ながえ孝子ブログ Blog

2009年03月10日 (火) 23:48

森の音楽隊が奏でるものは…

扉を開けたら、メロディに満ちていました。
奏でていたのは、森の音楽隊の皆さん。
切り株の上に勢ぞろいした木作りの人形楽師たちが、オーケストラを組んでいました。
よーく目を凝らすと、すべて自然の木の枝や、木の実や、木の皮などでできているのです。

森の音楽隊

「これだけ勢ぞろいさせるのには、何年かかられましたか?」
音楽隊の生みの親であるお父さんにお尋ねすると、
「去年の夏に退職してからやけん、4~5ヶ月かな」
とお聞きしてびっくり。
だって、切り出して形を作っているのではなく、あくまで自然の造形を生かして、そのまま組み合わせて、楽器や演奏する姿態を表現しているのですから。

ぴったりはまった形を作り上げるのには、どれだけの素材を集め、それを如何に組むか、準備や考えることや試行錯誤には、相当な時間がかかったに違いありませんから。
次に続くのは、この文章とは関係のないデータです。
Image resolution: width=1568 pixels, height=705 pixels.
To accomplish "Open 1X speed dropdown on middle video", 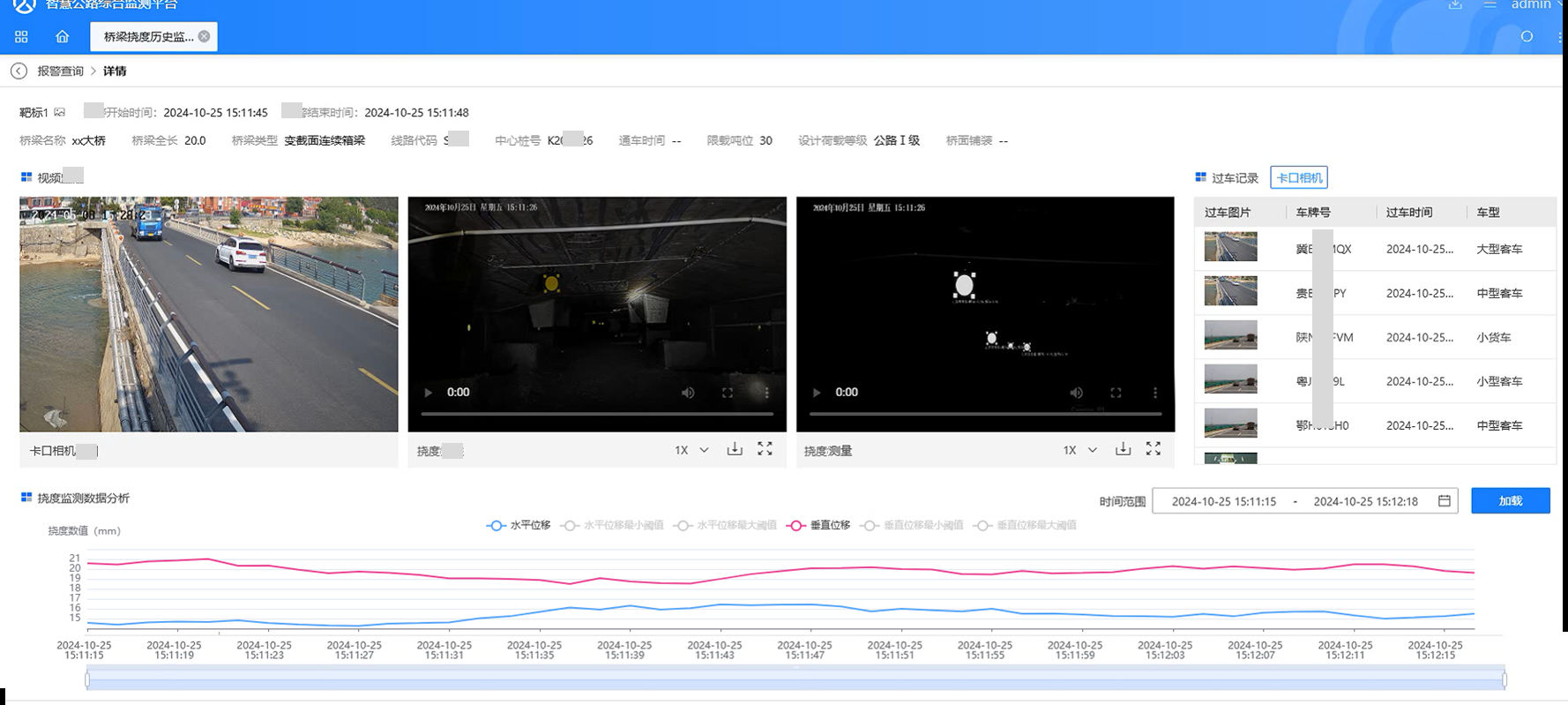I will tap(691, 450).
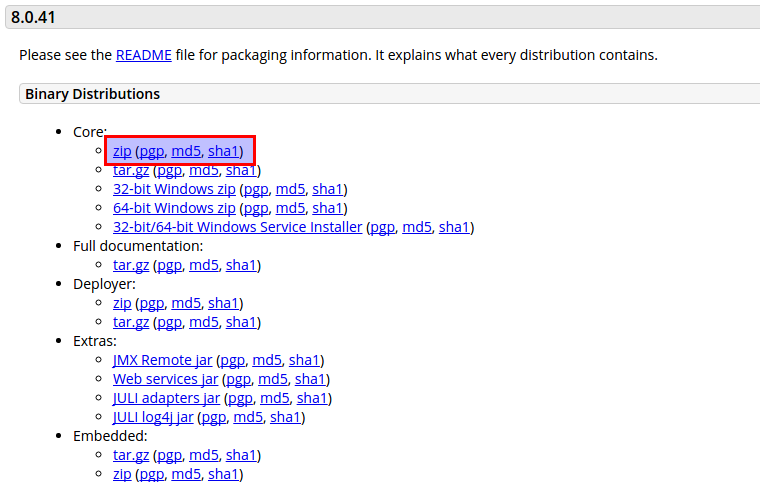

「やりだしたら、面白くて、がぁーっとやれらい。これを、どう生かしていったらええんか、どう使ったら、面白くなるか、考えとる時間が楽しいんよ」
このお父さんの話に、なるほどと大きく頷くことができました。

『調和』を見出していくことは、大いなる喜びの作業だということは、私にも理解できます。
一つ一つでは曲がった木枝に過ぎなくても、『調和』させれば、りっぱな音楽隊に生まれ変わる。
そして、その一体一体は、世界に唯一つの物です。

人の社会だって同じでしょう。
いろんな考え方、様々な仕事や価値観の人が集まって、たくさんのお声が集まって、それが『調和』して、本当に素晴らしい世の中が生まれるのでしょう。
似たような境遇や、同じ立場の人ばかりでは、かえって単一でつまらない世界になります。
異なる音色を『調和』させるには、まずそれぞれの声にじっくり耳傾けることが大事です。
その時間をお父さんのように、楽しみたいものです。